Additionally, the advent of the casket handling fee as
a method of dealing with competition has precluded much true
competition from third parties which would ordinarily result in
prices charged being driven down. Therefore, overall, the FTC's
cost-benefit analysis, which lead the FTC to conclude that the
benefits of the ban on casket handling fees outweigh the costs,
was supported by substantial evidence and was neither arbitrary
nor capricious.
The FTC's Conclusion that Consumers Cannot Reasonably Avoid the
Injury Caused by Casket Handling Fees
The final prong of the five-part test involves whether
consumers can reasonably avoid the injury caused by casket
handling fees, thereby making the ban unnecessary. The consumer
injury is the restriction of choice when it comes to buying a
casket and the fact that a penalty is imposed when a consumer
exercises that choice in favor of a third party casket seller,
but against a funeral home. The PFDA argues that since there are
no consumer complaints in the record, consumers are obviously
avoiding the injury, or do not consider themselves "injured" by
the fee.11
However, this argument is premised on the assumption
that consumers who wish to avoid the fee can shop around to find
a funeral provider who does not charge such a fee. That is a
faulty assumption. The reason the FTC promulgated the original
Funeral Rule was because of the particular vulnerability of
funeral service consumers. Funeral consumers are forced to make
many of the choices involved in arranging a funeral in a bereaved
state and often do not have time to "shop around" at the time of
death of a loved one. Consequently, those consumers are in no
position to seek out a funeral service provider who will not
charge them a casket handling fee, if one even exists in their
immediate geographic area.
11
The PFDA also argues that market forces will keep the
amount of casket handling fees down such that consumers can avoid
injury. This argument is irrelevant given that the FTC does not
define the consumer injury by the amount of the casket handling
fee, but rather as the fact that such a fee is imposed.
Further, the studies discussed above show that where
third party casket sellers exist, a significant number of funeral
service providers charge casket handling fees. This indicates
that most consumers who wish to and do purchase third party
caskets will pay a fee for exercising that choice. If the
consumer cannot or will not pay the fee, he or she is forced to
buy the casket from the funeral home. That is no choice.
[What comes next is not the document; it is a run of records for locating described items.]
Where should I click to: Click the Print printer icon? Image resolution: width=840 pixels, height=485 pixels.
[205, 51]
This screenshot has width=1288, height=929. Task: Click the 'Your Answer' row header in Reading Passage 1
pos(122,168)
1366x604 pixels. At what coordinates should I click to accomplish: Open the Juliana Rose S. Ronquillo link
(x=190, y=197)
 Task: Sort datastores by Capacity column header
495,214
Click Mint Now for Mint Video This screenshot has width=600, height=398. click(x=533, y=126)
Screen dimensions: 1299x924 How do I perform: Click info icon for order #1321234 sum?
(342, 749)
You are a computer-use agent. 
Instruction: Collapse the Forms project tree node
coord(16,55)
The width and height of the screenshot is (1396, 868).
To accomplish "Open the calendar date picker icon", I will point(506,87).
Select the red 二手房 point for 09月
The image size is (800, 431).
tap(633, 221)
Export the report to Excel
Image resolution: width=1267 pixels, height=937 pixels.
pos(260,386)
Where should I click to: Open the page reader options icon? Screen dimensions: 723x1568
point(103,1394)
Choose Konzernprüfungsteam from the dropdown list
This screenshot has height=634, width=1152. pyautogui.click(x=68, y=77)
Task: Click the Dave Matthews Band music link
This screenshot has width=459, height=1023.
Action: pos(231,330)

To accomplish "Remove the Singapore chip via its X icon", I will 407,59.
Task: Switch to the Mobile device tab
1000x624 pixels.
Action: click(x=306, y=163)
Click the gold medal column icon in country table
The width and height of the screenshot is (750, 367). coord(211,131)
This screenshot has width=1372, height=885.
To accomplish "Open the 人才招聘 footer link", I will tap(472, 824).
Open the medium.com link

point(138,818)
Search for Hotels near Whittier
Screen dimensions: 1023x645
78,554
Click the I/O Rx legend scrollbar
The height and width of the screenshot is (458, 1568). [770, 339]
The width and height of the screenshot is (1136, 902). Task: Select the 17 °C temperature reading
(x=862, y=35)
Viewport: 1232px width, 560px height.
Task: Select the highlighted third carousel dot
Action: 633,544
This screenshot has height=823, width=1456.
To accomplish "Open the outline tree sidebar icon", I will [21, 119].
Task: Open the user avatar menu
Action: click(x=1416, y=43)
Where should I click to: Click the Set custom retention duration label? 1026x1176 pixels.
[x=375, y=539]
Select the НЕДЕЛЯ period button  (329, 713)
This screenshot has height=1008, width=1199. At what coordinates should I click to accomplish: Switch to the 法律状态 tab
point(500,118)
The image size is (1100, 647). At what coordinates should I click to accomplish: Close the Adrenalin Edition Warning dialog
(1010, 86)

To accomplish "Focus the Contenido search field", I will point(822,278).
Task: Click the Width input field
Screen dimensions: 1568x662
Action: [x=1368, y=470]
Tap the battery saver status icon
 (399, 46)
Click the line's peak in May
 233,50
Therefore, the injury, as defined by the FTC -- restriction on
choice and being penalized for exercising that choice -- cannot
be avoided by consumers. The FTC's conclusion as to the
unavoidability of the injury is supported by substantial evidence
and is not arbitrary or capricious.
CONCLUSION
After careful review of the entire record, it appears
that none of the conclusions the FTC reached was arbitrary or
capricious or unsupported by substantial evidence in the
rulemaking record taken as a whole. Therefore, for all of the
reasons stated above, the petition for review will be denied.